O livro é narrado de forma epistolar por uma menina de 12 anos. As cartas que ela escreve no diário que ganhou de um empregado de sua família, que é muçulmano como sua mãe, são destinadas a ela. A mãe de Nisha, entretanto, não está viva. Ela faleceu faz tempo e as cartas que contam tanto sobre a Índia e o Paquistão são, principalmente, um meio que a personagem encontrou para se expressar e lidar com essa ausência.
Durante a trama, vemos as consequências dessa divisão de territórios e povos se infiltrarem na realidade de uma família e, nós, como leitores, acompanhamos cada momento com o coração apertado e conhecemos, pelo diário da protagonista e imaginação da autora, algo que vai muito além do conteúdo jornalístico, histórico ou mesmo enciclopédico sobre esse episódio.

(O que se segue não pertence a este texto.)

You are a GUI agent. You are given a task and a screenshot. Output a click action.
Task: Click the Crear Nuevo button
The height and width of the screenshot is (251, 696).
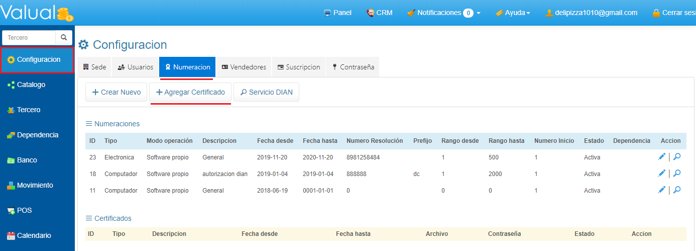tap(117, 92)
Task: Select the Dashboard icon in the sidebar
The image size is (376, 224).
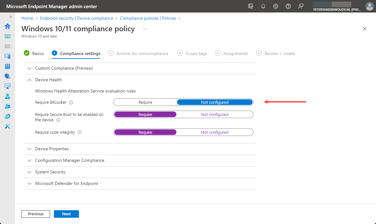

A narrativa, além de um diário de uma pré-adolescente e um relato de um conflito, é também sobre a condição humana. Nisha não só passa por uma viagem migratória forçada e perigosa, ela lida com quem ela é e descobre mais sobre si, suas relações e vive um embate entre passado, representado pela mãe e suas raízes muçulmanas, e futuro, que é totalmente incerto, especialmente diante da Partição.

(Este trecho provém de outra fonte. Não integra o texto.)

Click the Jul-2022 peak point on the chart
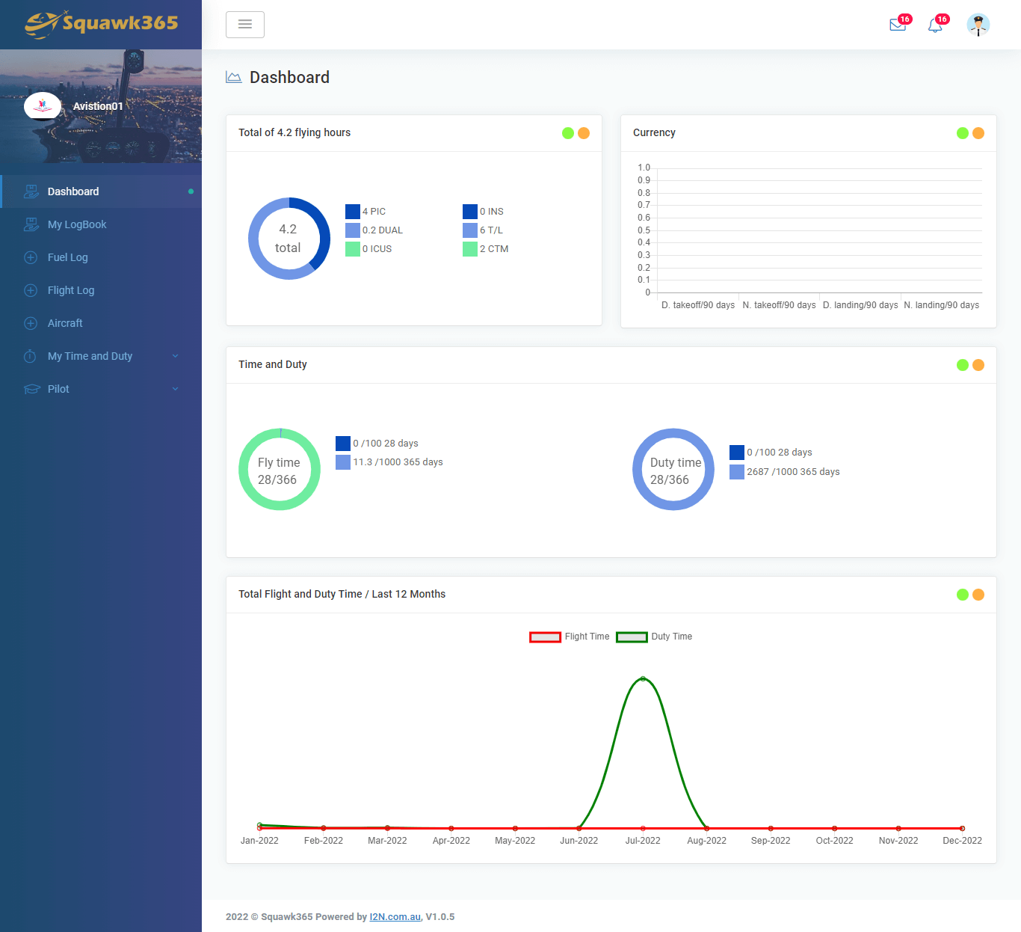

Nesse sentido, a culinária se transforma para a menina, tão calada e tímida, em um meio de refúgio, comunicação, conexão e manifestação de afeto. Aquela comida tão colorida, temperada e com raízes, aparentemente diversas, se transforma na voz dela perante as pessoas que a cercam. Os vários pratos que ela come e prepara nos dá meios para que imaginemos melhor o mundo que cerca Nisha e o que ela quer manter junto dela. Assim vemos chapatis, parathas, biryanis, rasmalais, sai bhajis e muitas outras iguarias comuns da região se tornarem uma espécie de novo lar e algo que representa as ligações daquela família.

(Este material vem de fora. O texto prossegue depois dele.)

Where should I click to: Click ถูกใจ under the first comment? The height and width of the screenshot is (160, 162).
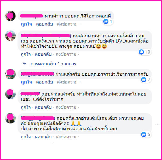pyautogui.click(x=26, y=24)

Vale ressaltar que Amil, irmão da protagonista, é quase um oposto dela e ainda assim um de seus maiores companheiros. Ele não é quieto, fala bastante, não presta atenção nas aulas e prefere desenhar, enquanto ela, por outro lado, é estudiosa e fala pouquíssimo. Nisha admira seu irmão por ser quem é, ao menos na maior parte do tempo, e defende seus talentos. Amil sofre com as expectativas do pai médico, que a gente imediatamente pensa que se dá daquela forma por questões de gênero. Nesse sentido, acaba impossível não imaginar como seria a vida de Nisha se ela fosse como Amil.
“O Diário de Nisha” conta uma história que se passa sete décadas atrás, mas que contém valiosas lições para o mundo contemporâneo. Nós precisamos olhar para as migrações forçadas, para os refugiados um a um, pensar em Direitos Humanos, promover a dignidade da pessoa humana e também investigar, para evitar que aconteçam ou remediar seus efeitos, as origens desses deslocamentos, que hoje se manifestam, inclusive, por questões relacionadas ao colapso climático.